- [DAFTAR TUGAS]:
1: Sebutkan semua golongan pengunjung Museum Subak yang disebutkan dalam kalimat pertama kutipan di bawah.
2: Menurut kutipan di bawah, siapa yang menjabat sebagai Kepala UPTD Museum Subak?
3: Tentukan apakah setiap pernyataan berikut sesuai dengan kutipan di bawah, lalu sertakan kata-kata kutipan yang menjadi dasarnya. (a) Bagi kalangan lanjut usia, Museum Subak dapat menjadi sarana bernostalgia. (b) Kunjungan wisatawan mancanegara disesuaikan dengan hari libur sekolah. (c) Pengunjung Museum Subak hanya berasal dari kalangan muda.

- [KUTIPAN]:
Semenjak dibuka, Museum Subak banyak dikunjungi oleh wisatawan dari mancanegara maupun domestik, serta terdapat juga kunjungan dari pelajar dan juga masyarakat umum.
Kepala UPTD Museum Subak Si Putu Putra Eka Santi mengungkapkan bahwa yang berkunjung ke Museum Subak ini berasal dari berbagai kalangan, mulai dari kalangan muda hingga lanjut usia. Bagi kalangan muda, Museum Subak dijadikan sebagai wadah untuk menggali nilai-nilai sejarah yang ada pada zaman dahulu melalui koleksi yang dipamerkan. Bagi kalangan lanjut usia, Museum Subak juga bisa dijadikan sebagai sarana untuk bernostalgia.
Museum Subak ramai dikunjungi oleh wisatawan domestik pada saat hari-hari libur sekolah, pertengahan tahun, dan akhir tahun. Sementara wisatawan mancanegara disesuaikan dengan iklim, situasi, dan kondisi di negara asal mereka.

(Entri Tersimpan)

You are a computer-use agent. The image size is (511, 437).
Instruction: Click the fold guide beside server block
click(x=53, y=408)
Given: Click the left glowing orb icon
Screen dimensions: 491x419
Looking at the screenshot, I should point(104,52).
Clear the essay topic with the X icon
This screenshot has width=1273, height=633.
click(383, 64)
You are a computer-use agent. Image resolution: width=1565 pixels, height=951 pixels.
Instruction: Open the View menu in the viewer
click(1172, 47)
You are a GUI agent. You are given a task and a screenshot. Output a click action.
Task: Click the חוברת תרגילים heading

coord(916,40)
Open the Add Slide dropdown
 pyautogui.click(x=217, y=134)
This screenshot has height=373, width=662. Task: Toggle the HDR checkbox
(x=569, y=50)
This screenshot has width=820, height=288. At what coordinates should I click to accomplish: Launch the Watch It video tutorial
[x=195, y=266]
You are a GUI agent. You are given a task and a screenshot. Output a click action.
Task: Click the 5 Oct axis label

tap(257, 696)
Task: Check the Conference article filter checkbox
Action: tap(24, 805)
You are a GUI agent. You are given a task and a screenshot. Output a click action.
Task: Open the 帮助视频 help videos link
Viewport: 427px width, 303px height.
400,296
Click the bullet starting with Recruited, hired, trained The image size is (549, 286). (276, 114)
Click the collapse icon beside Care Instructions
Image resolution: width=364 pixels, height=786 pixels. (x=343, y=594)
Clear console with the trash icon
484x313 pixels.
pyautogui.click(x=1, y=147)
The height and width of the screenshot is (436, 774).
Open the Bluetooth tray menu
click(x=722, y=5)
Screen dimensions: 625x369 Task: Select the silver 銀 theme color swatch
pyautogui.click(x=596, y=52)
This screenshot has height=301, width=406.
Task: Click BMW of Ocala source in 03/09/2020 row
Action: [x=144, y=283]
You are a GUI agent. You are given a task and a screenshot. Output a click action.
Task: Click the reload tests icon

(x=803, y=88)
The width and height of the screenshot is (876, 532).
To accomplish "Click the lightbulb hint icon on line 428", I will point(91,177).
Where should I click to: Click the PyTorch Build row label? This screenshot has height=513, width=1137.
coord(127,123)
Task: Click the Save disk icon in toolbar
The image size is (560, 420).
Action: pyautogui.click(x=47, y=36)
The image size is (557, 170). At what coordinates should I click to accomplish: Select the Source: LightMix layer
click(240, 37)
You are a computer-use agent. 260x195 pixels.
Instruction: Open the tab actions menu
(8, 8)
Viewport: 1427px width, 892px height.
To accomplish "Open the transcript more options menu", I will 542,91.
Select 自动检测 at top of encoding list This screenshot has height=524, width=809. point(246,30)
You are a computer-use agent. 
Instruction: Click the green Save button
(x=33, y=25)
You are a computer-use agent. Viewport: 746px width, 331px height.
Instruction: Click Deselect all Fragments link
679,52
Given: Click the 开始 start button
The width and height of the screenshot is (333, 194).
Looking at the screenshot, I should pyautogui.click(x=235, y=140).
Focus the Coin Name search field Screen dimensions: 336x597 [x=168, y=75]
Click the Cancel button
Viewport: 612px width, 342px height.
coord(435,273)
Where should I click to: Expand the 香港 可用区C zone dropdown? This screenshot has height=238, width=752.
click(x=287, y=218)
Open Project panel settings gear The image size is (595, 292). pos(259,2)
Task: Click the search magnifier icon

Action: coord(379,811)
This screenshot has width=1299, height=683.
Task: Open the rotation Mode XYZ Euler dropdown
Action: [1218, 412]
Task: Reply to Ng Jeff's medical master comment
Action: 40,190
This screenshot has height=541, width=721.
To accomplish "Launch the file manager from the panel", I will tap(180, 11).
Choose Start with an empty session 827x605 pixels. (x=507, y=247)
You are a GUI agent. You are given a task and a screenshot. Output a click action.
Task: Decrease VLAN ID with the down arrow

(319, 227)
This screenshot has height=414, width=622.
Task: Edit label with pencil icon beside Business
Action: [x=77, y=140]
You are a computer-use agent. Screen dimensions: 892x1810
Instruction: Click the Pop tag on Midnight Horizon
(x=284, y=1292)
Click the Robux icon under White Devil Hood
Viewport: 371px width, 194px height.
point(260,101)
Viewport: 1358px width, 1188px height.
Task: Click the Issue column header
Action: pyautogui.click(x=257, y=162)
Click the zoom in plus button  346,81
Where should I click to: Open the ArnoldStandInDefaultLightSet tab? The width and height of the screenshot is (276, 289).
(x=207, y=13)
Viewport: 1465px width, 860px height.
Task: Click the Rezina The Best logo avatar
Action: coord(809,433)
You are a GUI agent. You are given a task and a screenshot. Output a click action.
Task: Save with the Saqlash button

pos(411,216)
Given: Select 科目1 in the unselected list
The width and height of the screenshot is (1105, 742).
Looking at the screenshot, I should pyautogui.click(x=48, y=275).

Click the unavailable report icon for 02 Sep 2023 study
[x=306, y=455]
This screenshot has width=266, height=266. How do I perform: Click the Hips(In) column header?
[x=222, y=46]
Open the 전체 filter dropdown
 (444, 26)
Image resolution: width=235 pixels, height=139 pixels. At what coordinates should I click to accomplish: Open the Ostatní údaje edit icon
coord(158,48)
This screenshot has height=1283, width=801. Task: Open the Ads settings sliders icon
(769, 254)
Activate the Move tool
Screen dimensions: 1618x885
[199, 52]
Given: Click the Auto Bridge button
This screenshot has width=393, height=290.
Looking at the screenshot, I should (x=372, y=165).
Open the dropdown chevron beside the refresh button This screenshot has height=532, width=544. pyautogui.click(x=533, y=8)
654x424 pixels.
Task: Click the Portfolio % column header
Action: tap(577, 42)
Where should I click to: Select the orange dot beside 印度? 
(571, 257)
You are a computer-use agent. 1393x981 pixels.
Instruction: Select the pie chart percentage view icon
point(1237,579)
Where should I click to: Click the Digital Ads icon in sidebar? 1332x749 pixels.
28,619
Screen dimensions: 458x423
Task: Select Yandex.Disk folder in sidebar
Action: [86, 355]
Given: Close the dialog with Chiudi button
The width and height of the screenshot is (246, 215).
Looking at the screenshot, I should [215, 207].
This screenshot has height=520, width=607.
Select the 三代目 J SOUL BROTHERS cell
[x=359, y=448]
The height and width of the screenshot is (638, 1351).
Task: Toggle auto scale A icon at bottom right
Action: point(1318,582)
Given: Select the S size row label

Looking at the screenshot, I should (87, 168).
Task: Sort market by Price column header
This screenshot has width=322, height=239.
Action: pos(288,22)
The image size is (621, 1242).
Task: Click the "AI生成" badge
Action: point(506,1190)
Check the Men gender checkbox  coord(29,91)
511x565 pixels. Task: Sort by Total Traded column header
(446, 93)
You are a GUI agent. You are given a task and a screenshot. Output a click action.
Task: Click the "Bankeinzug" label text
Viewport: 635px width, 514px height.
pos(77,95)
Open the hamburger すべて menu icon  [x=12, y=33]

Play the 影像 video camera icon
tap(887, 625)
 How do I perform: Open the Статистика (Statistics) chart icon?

- [HASIL SETIAP TUGAS]:
1: Wisatawan mancanegara, wisatawan domestik, pelajar, dan masyarakat umum.

2: Si Putu Putra Eka Santi.

3:
(a) Ya: "Bagi kalangan lanjut usia, Museum Subak juga bisa dijadikan sebagai sarana untuk bernostalgia."
(b) Tidak: "Sementara wisatawan mancanegara disesuaikan dengan iklim, situasi, dan kondisi di negara asal mereka."
(c) Tidak: "mulai dari kalangan muda hingga lanjut usia"